### TASK DIRECTIONS
Below are some entries. Copy each line that holds the string "will".

*** Block opens ***

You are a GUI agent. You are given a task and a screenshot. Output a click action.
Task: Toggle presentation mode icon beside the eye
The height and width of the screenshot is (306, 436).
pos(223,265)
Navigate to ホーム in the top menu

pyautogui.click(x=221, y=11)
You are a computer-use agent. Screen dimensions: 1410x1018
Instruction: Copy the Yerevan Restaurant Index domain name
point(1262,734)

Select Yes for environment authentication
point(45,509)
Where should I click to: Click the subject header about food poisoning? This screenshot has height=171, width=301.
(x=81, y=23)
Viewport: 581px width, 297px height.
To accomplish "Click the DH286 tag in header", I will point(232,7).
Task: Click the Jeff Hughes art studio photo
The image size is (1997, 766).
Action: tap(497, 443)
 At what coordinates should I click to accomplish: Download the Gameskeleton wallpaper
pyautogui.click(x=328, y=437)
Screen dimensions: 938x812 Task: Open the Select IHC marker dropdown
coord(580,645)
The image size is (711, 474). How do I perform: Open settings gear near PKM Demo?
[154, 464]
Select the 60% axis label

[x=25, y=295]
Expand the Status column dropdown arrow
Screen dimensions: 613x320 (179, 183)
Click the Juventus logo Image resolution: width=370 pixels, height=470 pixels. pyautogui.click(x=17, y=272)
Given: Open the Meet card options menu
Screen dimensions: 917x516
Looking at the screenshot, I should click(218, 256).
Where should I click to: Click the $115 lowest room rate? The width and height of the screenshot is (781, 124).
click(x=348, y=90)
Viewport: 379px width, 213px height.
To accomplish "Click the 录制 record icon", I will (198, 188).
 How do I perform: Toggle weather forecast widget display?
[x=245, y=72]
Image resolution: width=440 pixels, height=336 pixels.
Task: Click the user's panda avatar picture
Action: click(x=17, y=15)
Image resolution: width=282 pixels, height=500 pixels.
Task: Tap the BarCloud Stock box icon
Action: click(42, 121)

*** Block closes ***

### REPLY TO THE TASK
To accomplish "Click the DH286 tag in header", I will point(232,7).
To accomplish "Click the 录制 record icon", I will (198, 188).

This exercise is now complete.